In celebration of the contest, the peoples scurrying around the depths of the canyon had set up a bazaar of sorts. Tents are pitched, performers wander up and down the makeshift path of shops, and people shout over one another, hawking wares and swindling unsuspecting passersby.

Over here, a tall, minotaur-like creature with three horns and a cluster of eyes like a fly turns what might have been a rat, but was more likely a type of insect, over an open fire. It has strung up dozens of the charred creatures and a smaller, almost identical counterpart is pushing them to anyone who gives him the time of day.

Over there, a swarm of bloated, cherubesque beings fly out from hollows in the cliff walls, descending on the streets of the bazaar and causing a buzz of activity amongst a family of pseudo-avian jugglers.

I snap my head from one direction to another, trying to take it all in. If I had a lifetime down here, I would only be able to process the half of it. There are just so many aliens, so many vaguely recognizable, yet distinctly foreign—humanoid bipeds, others winged, and even more of a variety I’d never fathomed—aliens. You never knew what that word really meant until you experience them firsthand.

Suddenly, a hunched, furry sales… thing, pushing a cart of oddities with rapidity down the lane between stalls, accosts me. He or she or whatever it is, grunts and hobbles all around me, presumably getting the feel for what sort of creature I am. I can’t blame it, I might be the most unique person on Mars, and I’m certainly not the only one overwhelmed by the biodiversity.
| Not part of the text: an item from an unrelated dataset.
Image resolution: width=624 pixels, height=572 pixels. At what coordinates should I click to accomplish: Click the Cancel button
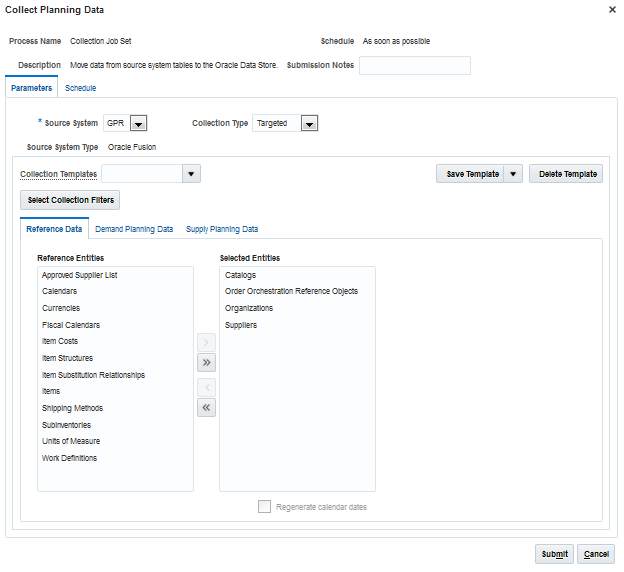coord(597,554)
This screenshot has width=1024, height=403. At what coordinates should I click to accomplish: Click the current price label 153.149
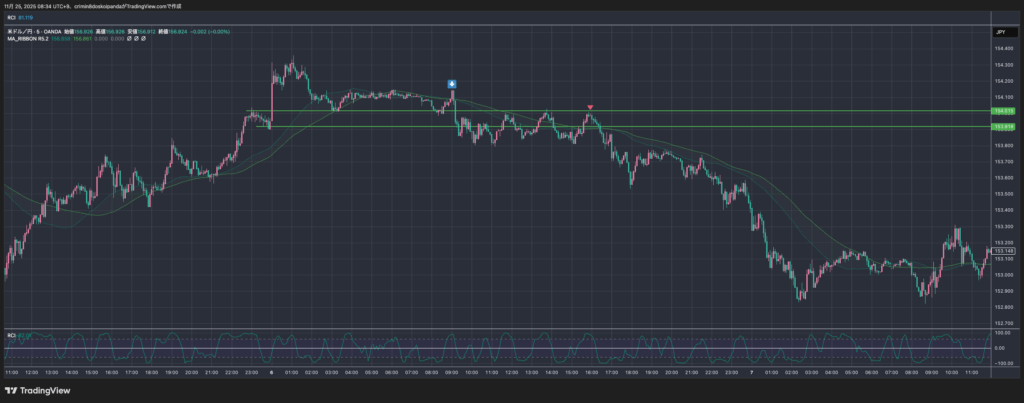click(1002, 250)
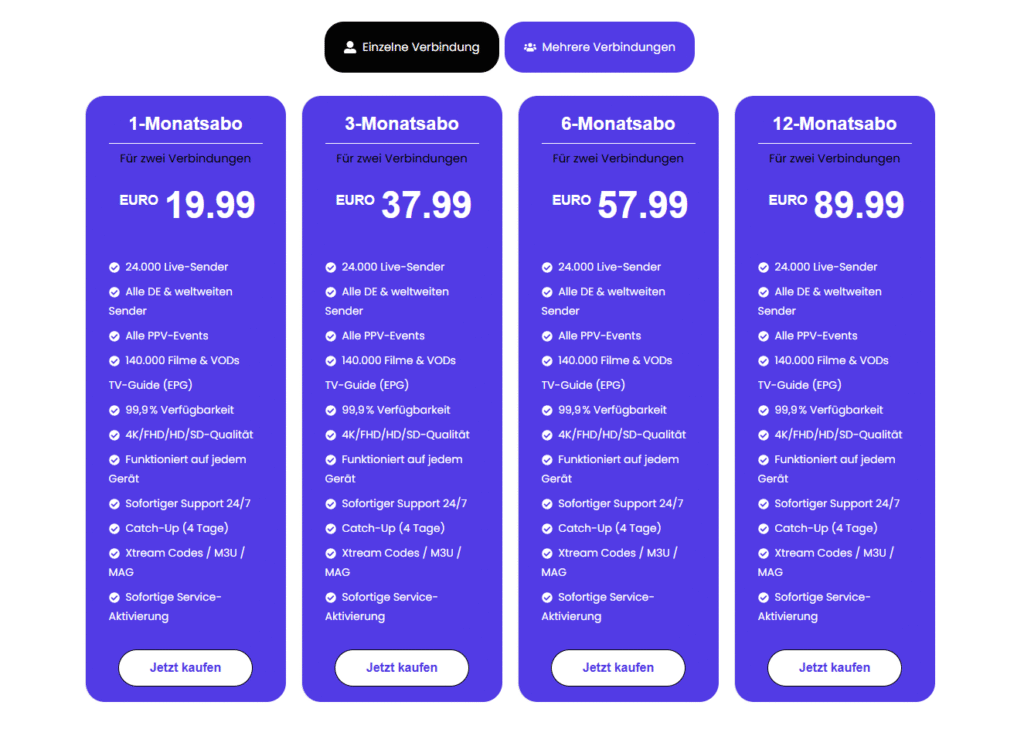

It plops a tentacled arm on my space mask, suction cups flexing in and out, and start to twist it off. I panic, pushing back against the foul thing, struggling to break free from its hold, but find myself a victim to its mercy. The mask slid off, fire rushes down into my lungs, and I gasp for air. Stars appear at the corner of my eyes, the red world of Mars darkening. Then, as I’m on the verge of passing out, sweet, sweet oxygen returns in a flood.

Offering me one of its flippers, the alien says, “O-Two. O-Two.”

It’s fastened some sort of device, like a bubble with a series of rubber bands attached to its ends, around my head. The bubble sink to the back of my tongue; I swallow hard and can no longer feel the strange device in my mouth. Instead, I breathe. The straps fasten firmly around my head, tucked neatly behind my hair.

Without another word, it hobbles on, adding my helmet to its collection of baubles. I try to lash out, I try to thank it for nearly killing me and bringing me back to life, but it’s gone, lost in the crowd.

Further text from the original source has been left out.